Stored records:
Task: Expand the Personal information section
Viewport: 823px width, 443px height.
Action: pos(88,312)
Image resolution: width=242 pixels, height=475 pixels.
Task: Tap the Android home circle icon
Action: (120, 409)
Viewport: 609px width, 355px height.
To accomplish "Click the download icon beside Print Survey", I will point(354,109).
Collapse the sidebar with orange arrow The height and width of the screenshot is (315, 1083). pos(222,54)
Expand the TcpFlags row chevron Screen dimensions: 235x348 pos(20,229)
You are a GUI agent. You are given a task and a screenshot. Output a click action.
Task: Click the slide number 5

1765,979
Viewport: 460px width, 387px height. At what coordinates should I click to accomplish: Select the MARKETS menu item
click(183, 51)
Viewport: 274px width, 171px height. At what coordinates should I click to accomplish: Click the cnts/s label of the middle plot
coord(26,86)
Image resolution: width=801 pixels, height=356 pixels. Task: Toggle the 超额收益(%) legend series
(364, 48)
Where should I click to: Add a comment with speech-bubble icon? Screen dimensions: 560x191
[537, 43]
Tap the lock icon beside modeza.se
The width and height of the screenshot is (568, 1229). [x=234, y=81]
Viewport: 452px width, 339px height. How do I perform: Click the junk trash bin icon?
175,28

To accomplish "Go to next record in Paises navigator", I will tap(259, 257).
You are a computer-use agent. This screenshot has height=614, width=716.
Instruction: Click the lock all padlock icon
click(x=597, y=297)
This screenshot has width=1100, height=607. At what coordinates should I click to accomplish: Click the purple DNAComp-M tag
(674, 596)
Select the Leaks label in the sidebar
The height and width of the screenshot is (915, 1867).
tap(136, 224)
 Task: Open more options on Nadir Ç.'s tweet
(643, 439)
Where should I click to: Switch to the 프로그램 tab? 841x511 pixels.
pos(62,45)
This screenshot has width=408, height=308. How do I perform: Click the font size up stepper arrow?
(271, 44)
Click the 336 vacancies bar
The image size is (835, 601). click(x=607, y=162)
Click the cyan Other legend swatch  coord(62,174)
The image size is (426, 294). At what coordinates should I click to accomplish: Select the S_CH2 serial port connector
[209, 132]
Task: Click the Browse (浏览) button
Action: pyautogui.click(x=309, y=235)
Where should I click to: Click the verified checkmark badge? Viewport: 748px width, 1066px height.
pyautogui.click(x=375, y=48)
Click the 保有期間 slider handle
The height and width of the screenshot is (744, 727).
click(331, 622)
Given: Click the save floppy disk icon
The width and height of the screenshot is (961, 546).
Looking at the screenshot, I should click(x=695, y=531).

EXERCISE AIM: Throughout the data above, report every line that contains the string "will".

WRITTEN SOLUTION:
To accomplish "Click the download icon beside Print Survey", I will point(354,109).
To accomplish "Go to next record in Paises navigator", I will tap(259, 257).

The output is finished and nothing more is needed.